• _RECORDED DATA_:
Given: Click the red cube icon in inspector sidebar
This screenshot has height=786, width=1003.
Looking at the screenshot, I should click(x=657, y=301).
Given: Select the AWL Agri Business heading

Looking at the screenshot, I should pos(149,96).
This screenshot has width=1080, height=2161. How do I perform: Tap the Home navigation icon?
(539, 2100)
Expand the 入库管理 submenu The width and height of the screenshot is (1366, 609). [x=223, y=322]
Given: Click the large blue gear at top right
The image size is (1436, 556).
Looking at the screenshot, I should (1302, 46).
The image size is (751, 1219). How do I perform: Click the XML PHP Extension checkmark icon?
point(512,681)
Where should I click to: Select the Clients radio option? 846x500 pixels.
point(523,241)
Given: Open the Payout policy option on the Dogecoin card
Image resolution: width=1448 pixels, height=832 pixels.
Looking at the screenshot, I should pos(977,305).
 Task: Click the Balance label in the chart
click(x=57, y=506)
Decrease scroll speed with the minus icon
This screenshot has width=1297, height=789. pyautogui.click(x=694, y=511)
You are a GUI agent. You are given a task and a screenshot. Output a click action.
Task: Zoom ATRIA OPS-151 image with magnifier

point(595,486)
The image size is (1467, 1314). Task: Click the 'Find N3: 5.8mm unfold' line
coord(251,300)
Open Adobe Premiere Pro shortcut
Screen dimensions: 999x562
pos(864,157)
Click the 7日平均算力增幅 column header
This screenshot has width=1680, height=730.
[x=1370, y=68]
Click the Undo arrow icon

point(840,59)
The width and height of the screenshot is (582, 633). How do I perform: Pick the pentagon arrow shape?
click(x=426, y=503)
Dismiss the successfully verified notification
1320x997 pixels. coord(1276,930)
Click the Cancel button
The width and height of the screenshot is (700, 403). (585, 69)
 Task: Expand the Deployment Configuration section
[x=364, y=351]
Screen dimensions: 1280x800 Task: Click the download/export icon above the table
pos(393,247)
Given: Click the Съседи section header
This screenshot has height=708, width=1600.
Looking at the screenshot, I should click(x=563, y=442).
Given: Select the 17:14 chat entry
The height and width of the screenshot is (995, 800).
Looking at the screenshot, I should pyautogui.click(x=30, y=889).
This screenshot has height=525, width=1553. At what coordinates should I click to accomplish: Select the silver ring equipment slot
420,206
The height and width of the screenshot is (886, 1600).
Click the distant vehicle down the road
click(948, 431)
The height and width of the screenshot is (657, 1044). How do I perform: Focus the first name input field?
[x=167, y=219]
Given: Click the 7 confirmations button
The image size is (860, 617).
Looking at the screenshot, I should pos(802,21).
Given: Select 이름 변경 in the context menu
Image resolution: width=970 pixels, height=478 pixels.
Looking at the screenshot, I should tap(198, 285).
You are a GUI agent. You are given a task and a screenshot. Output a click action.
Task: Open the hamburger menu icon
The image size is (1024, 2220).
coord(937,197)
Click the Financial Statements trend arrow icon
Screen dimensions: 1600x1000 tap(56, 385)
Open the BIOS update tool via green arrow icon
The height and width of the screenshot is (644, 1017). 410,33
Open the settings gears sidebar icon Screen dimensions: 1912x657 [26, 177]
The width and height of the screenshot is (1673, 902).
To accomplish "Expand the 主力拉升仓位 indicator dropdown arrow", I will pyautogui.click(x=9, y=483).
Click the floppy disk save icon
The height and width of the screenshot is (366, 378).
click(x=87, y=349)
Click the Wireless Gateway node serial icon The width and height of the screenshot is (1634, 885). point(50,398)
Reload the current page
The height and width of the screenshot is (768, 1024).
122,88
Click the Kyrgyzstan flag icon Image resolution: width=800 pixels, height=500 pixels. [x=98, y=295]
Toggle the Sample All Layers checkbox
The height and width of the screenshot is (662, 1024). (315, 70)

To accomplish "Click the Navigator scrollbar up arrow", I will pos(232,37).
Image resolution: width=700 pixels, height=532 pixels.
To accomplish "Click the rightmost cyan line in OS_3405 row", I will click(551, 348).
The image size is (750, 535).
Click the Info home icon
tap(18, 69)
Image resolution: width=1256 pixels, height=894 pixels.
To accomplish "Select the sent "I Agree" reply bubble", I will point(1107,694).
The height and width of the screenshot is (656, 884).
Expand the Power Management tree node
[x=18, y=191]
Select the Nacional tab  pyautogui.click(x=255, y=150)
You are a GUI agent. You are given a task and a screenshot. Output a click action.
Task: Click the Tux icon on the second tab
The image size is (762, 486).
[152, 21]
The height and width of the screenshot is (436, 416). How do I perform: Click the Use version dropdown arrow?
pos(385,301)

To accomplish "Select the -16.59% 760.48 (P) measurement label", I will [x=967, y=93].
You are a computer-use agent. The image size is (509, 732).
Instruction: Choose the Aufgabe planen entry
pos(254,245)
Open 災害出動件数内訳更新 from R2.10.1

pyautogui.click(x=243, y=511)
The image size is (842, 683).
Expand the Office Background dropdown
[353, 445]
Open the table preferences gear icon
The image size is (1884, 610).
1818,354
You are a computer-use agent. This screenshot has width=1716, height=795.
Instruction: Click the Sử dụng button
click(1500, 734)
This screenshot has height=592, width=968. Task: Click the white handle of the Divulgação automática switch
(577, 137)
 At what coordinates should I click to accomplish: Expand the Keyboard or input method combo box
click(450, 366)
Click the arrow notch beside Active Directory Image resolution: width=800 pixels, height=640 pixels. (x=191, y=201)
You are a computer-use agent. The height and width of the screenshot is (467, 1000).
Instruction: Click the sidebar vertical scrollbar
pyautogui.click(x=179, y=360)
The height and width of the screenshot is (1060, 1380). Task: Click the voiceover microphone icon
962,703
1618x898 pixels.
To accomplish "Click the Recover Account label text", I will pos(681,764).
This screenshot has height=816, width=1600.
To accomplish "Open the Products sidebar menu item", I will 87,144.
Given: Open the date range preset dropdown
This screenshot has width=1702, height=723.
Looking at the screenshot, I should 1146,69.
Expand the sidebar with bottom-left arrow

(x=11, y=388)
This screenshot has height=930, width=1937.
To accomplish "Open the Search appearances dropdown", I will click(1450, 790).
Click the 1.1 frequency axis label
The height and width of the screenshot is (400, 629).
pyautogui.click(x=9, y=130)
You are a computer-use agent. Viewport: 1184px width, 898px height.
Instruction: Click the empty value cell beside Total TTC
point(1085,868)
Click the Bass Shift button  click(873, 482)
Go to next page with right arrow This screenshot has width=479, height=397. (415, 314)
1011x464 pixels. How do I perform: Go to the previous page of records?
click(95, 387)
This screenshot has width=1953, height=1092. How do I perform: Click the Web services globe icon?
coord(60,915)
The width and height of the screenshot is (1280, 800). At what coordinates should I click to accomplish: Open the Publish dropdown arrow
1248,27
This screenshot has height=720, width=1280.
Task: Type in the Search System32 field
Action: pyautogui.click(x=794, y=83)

• _PROBLEM DETAILS_: If a line above holds the string "agent", return it as it stands.

• _RESPONSE FOR THIS EXERCISE_:
You are a GUI agent. You are given a task and a screenshot. Output a click action.
You are a GUI agent. You are given a task and a screenshot. Output a click action.
You are a GUI agent. You are given a task and a screenshot. Output a click action.
You are a computer-use agent. The image size is (509, 732).
You are a computer-use agent. This screenshot has width=1716, height=795.
You are a computer-use agent. The height and width of the screenshot is (467, 1000).
You are a computer-use agent. Viewport: 1184px width, 898px height.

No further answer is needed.